A Ufac retomou as sessões presenciais dos seus órgãos colegiados após quase seis anos. O retorno foi marcado pela 2ª reunião ordinária do Conselho de Ensino, Pesquisa e Extensão (Cepex) de 2026, a qual ocorreu nesta quarta-feira, 19, no anfiteatro Garibaldi Brasil, campus-sede.

As sessões passaram a ser remotas devido à pandemia da covid-19, em 2020. Depois, foram impactadas por paralisações dos servidores, crise no transporte público de Rio Branco e greve dos estudantes. “É um recomeço e o cumprimento de um dos principais compromissos assumidos durante nossa campanha eleitoral”, disse o reitor Josimar Ferreira. “Este anfiteatro foi arena de grandes lutas do movimento sindical e dos próprios conselhos universitários.”

Segundo o servidor Jairo Nogueira, que atuou na intermediação do encontro com a Reitoria, a volta do formato presencial é fundamental para resgatar a interação direta entre os colegas e destravar os processos acumulados do Cepex. A sessão serviu de preparo para a reunião do Conselho Universitário (Consu), agendada para esta quinta-feira, 20.

Entre as propostas para a sessão do Consu, destacam-se reformulações no organograma da universidade, como a criação da Pró-Reitoria de Ações Afirmativas e Equidade, a reestruturação da Pró-Reitoria de Pesquisa e Pós-Graduação, que passará a incorporar ações de inovação e o fortalecimento da autonomia do campus Floresta, em Cruzeiro do Sul, com a criação da figura do diretor do campus e de duas diretorias administrativas de suporte.

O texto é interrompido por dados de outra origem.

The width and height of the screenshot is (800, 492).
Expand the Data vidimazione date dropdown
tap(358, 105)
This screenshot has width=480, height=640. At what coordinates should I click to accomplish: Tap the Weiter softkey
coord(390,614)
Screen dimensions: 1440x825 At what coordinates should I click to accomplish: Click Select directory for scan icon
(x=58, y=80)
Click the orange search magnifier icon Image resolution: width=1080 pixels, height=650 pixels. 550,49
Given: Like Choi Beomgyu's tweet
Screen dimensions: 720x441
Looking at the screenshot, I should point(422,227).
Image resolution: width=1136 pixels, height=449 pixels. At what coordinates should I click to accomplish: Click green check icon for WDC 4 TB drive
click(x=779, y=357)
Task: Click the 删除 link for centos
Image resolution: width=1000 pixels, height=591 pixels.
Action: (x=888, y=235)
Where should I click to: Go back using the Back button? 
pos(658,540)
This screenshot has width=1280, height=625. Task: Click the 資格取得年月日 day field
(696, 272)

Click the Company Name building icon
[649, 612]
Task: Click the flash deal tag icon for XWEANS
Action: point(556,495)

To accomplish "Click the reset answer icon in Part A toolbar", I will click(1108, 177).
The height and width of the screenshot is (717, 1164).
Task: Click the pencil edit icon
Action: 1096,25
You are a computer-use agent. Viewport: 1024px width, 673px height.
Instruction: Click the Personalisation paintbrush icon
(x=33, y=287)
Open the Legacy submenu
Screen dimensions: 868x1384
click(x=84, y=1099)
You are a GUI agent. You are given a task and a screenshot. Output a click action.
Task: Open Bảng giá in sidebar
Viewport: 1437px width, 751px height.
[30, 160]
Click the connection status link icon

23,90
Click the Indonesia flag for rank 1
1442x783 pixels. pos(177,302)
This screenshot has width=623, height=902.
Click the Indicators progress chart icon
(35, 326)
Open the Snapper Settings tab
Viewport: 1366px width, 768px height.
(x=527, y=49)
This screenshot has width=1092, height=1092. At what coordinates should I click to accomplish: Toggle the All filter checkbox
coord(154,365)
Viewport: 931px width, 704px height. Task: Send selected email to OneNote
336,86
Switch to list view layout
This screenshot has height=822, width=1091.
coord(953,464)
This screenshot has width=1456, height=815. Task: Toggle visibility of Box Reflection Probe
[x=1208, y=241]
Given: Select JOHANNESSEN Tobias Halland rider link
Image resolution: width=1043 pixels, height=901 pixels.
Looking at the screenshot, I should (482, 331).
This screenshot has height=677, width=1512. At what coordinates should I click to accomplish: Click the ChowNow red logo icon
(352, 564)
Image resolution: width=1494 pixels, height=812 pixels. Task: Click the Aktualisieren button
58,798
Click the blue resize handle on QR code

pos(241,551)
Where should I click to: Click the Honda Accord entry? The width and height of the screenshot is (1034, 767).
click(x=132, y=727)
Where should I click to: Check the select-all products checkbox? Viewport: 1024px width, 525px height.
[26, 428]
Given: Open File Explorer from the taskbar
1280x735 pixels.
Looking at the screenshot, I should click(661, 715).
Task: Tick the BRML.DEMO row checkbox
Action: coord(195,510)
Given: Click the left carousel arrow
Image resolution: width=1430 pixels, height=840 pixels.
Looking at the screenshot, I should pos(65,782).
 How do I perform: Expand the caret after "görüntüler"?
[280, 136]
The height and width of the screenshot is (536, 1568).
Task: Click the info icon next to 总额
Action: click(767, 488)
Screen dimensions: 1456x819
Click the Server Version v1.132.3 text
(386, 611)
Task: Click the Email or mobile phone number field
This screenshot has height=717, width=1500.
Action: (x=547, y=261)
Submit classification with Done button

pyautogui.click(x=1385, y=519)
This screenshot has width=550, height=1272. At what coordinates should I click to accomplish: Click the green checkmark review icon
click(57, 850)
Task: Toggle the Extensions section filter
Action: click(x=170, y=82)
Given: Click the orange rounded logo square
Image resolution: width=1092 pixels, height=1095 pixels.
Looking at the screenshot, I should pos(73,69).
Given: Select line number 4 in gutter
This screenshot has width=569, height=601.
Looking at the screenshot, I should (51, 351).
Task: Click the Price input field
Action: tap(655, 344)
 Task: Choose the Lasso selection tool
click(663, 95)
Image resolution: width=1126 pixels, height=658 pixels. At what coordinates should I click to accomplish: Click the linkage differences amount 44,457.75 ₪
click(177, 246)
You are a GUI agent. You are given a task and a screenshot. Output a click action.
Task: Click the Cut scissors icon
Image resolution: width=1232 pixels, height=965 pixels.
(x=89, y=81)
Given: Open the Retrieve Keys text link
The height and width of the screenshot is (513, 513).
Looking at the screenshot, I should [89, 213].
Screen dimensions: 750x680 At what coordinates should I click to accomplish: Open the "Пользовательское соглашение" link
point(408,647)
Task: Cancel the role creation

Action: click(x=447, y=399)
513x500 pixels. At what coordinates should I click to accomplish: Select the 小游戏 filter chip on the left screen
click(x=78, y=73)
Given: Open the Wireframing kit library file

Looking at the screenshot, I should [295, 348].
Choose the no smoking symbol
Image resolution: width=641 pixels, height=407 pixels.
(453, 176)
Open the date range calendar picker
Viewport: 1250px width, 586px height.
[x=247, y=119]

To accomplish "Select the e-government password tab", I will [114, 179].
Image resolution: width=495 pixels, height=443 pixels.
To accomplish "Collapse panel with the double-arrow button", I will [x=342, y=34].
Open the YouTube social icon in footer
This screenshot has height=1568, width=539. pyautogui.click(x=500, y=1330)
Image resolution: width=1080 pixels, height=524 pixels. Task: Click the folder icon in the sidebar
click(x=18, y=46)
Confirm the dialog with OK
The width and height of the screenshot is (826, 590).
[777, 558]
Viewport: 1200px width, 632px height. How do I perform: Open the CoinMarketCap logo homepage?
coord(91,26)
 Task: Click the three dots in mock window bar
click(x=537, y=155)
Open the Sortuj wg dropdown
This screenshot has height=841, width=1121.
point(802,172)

Por conta dos custos operacionais para o deslocamento dos 21 conselheiros de Cruzeiro do Sul, o modelo no campus do interior seguirá de forma híbrida temporariamente. A gestão está estruturando uma sala com suporte tecnológico para garantir a transmissão em tempo real, sem prejuízos aos participantes remotos. Paralelamente, nos próximos cem dias, a Reitoria pretende adaptar um espaço definitivo para as reuniões dos órgãos colegiados no campus-sede.